# WHAT YOU ARE ASKED TO DO:
Count the lines in the records that contain the word "chevron" and give only the number.

# PROVIDED ENTRIES:
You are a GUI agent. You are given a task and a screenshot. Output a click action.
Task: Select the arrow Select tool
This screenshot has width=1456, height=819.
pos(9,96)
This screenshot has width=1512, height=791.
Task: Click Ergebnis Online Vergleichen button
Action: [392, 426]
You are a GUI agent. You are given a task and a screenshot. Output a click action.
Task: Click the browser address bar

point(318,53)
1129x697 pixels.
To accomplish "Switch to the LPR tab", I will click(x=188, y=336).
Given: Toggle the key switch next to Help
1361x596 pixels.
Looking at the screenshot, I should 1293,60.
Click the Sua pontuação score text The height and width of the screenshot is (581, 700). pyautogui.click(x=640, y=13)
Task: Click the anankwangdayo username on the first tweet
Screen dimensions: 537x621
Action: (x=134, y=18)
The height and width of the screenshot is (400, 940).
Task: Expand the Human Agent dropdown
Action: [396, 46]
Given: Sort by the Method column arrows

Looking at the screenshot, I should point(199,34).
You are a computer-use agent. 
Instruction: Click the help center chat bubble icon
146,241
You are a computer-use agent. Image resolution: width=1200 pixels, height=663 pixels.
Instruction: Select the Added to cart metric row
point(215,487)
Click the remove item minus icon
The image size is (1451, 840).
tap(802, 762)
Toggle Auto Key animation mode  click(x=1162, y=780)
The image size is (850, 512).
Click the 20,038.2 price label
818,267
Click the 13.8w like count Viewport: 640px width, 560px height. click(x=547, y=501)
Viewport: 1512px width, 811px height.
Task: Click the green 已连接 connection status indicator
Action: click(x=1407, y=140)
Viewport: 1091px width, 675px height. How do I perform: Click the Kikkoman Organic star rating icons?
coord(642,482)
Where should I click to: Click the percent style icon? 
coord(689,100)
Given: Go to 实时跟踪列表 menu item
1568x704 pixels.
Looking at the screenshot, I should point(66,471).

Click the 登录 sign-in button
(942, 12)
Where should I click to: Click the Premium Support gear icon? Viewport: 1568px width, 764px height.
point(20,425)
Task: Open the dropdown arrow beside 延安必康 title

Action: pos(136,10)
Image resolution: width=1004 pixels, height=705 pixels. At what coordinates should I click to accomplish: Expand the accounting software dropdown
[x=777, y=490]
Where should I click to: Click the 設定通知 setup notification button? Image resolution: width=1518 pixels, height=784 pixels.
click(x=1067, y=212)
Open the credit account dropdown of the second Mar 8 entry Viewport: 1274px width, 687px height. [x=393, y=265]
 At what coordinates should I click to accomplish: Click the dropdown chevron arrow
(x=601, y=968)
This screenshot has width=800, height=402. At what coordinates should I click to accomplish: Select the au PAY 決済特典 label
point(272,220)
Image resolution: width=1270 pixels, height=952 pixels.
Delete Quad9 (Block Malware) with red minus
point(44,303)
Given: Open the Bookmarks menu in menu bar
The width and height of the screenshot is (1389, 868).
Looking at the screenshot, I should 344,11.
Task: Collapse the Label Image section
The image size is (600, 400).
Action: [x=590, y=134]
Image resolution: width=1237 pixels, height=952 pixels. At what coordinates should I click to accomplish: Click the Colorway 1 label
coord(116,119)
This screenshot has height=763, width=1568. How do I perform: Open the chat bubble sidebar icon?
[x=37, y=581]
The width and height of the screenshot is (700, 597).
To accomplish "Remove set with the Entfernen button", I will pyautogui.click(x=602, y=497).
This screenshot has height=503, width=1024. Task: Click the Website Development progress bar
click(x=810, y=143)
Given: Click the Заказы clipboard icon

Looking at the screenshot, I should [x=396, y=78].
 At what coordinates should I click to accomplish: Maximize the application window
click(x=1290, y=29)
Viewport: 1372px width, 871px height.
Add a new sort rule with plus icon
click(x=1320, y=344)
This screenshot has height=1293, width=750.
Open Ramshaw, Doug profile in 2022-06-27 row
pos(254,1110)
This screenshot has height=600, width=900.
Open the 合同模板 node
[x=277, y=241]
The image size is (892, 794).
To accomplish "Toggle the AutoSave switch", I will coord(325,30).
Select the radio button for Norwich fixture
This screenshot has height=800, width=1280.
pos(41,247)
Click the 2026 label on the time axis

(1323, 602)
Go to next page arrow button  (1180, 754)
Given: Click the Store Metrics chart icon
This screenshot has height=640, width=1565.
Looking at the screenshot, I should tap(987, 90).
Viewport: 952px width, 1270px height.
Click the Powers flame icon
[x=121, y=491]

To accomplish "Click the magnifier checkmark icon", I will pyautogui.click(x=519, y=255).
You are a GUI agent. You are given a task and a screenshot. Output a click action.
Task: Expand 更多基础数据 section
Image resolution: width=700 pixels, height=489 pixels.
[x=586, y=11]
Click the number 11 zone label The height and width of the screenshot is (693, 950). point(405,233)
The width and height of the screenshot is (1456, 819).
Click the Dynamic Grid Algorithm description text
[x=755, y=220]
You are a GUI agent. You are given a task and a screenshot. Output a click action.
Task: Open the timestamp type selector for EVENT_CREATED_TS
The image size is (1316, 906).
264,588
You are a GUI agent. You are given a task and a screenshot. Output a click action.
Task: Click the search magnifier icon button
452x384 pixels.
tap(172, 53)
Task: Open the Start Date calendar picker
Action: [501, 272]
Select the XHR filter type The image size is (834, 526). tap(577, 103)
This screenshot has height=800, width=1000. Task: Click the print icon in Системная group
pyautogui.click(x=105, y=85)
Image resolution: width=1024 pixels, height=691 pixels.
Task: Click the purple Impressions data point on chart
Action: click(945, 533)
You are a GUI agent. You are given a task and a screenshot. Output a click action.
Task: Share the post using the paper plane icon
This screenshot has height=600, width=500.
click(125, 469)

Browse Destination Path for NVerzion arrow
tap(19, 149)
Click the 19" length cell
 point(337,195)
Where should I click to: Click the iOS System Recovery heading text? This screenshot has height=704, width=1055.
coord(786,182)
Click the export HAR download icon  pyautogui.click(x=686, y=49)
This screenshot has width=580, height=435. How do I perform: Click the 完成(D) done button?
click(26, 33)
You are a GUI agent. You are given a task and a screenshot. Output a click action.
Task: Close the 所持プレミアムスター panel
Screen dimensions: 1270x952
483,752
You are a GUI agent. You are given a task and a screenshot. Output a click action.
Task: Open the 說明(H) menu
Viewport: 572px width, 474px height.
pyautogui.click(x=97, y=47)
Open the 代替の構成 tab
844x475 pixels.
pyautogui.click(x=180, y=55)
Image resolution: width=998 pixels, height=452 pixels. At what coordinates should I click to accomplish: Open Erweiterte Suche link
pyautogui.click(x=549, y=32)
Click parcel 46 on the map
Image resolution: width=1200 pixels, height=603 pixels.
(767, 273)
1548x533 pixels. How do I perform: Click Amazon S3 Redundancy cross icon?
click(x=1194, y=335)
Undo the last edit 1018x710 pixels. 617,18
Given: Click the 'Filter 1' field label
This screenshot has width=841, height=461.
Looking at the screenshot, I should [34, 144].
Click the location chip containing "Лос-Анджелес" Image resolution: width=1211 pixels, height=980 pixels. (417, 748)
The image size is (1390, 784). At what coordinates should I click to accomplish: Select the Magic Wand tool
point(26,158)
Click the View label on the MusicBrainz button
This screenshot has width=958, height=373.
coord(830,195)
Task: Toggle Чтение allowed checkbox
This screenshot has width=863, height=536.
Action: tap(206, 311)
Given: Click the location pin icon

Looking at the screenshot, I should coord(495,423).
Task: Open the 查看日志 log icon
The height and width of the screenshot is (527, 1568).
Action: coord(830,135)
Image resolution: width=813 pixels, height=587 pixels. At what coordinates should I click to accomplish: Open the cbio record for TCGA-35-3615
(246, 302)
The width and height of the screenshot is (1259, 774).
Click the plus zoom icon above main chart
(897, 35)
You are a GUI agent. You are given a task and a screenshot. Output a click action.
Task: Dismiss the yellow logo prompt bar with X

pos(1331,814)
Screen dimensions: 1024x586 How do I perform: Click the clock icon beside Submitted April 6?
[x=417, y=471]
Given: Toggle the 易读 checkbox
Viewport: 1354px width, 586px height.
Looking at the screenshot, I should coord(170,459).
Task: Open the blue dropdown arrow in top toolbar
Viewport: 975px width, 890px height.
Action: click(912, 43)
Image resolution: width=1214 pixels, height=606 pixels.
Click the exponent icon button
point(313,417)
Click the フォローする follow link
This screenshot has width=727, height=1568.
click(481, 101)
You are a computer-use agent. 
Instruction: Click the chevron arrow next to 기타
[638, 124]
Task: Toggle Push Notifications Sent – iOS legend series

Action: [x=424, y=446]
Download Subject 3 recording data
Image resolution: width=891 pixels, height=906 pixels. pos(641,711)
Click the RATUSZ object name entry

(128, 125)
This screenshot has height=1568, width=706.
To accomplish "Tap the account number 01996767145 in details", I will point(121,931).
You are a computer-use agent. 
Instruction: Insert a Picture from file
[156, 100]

# REPLY:
2